Records for this exercise =>
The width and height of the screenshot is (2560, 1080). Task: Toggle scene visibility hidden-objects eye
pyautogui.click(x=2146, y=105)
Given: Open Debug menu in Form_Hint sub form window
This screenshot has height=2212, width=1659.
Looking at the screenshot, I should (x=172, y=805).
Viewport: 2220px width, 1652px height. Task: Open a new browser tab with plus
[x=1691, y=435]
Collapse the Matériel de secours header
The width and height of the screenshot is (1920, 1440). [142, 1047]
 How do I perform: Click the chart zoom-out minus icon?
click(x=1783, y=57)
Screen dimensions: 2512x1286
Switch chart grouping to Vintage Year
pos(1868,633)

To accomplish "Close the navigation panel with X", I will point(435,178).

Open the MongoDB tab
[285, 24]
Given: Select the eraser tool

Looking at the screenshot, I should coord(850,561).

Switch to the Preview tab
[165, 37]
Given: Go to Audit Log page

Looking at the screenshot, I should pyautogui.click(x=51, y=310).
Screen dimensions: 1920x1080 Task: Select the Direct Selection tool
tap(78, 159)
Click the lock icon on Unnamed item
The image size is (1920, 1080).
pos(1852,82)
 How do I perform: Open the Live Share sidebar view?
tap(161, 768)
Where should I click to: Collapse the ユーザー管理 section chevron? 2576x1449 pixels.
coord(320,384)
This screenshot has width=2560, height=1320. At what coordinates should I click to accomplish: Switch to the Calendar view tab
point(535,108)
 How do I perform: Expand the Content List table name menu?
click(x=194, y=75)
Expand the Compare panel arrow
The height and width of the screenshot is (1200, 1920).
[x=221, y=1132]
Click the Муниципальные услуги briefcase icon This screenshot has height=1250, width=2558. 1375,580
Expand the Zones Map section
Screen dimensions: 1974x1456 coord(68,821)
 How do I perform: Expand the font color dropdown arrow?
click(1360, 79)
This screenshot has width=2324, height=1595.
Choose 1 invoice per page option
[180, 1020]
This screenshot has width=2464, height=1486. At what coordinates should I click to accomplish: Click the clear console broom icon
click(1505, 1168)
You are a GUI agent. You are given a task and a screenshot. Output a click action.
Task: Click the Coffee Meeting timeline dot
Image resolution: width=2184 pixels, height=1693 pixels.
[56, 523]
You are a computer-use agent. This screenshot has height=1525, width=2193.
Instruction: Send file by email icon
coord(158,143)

About this task =>
What is needed here is an exact transcription of the records above.

Written response =>
The width and height of the screenshot is (2560, 1080). Task: Toggle scene visibility hidden-objects eye
pyautogui.click(x=2146, y=105)
Given: Open Debug menu in Form_Hint sub form window
This screenshot has height=2212, width=1659.
Looking at the screenshot, I should (x=172, y=805).
Viewport: 2220px width, 1652px height. Task: Open a new browser tab with plus
[x=1691, y=435]
Collapse the Matériel de secours header
The width and height of the screenshot is (1920, 1440). [142, 1047]
 How do I perform: Click the chart zoom-out minus icon?
click(x=1783, y=57)
Screen dimensions: 2512x1286
Switch chart grouping to Vintage Year
pos(1868,633)

To accomplish "Close the navigation panel with X", I will point(435,178).

Open the MongoDB tab
[285, 24]
Given: Select the eraser tool

Looking at the screenshot, I should coord(850,561).

Switch to the Preview tab
[165, 37]
Given: Go to Audit Log page

Looking at the screenshot, I should pyautogui.click(x=51, y=310).
Screen dimensions: 1920x1080 Task: Select the Direct Selection tool
tap(78, 159)
Click the lock icon on Unnamed item
The image size is (1920, 1080).
pos(1852,82)
 How do I perform: Open the Live Share sidebar view?
tap(161, 768)
Where should I click to: Collapse the ユーザー管理 section chevron? 2576x1449 pixels.
coord(320,384)
This screenshot has width=2560, height=1320. At what coordinates should I click to accomplish: Switch to the Calendar view tab
point(535,108)
 How do I perform: Expand the Content List table name menu?
click(x=194, y=75)
Expand the Compare panel arrow
The height and width of the screenshot is (1200, 1920).
[x=221, y=1132]
Click the Муниципальные услуги briefcase icon This screenshot has height=1250, width=2558. 1375,580
Expand the Zones Map section
Screen dimensions: 1974x1456 coord(68,821)
 How do I perform: Expand the font color dropdown arrow?
click(1360, 79)
This screenshot has width=2324, height=1595.
Choose 1 invoice per page option
[180, 1020]
This screenshot has width=2464, height=1486. At what coordinates should I click to accomplish: Click the clear console broom icon
click(1505, 1168)
You are a GUI agent. You are given a task and a screenshot. Output a click action.
Task: Click the Coffee Meeting timeline dot
Image resolution: width=2184 pixels, height=1693 pixels.
[56, 523]
You are a computer-use agent. This screenshot has height=1525, width=2193.
Instruction: Send file by email icon
coord(158,143)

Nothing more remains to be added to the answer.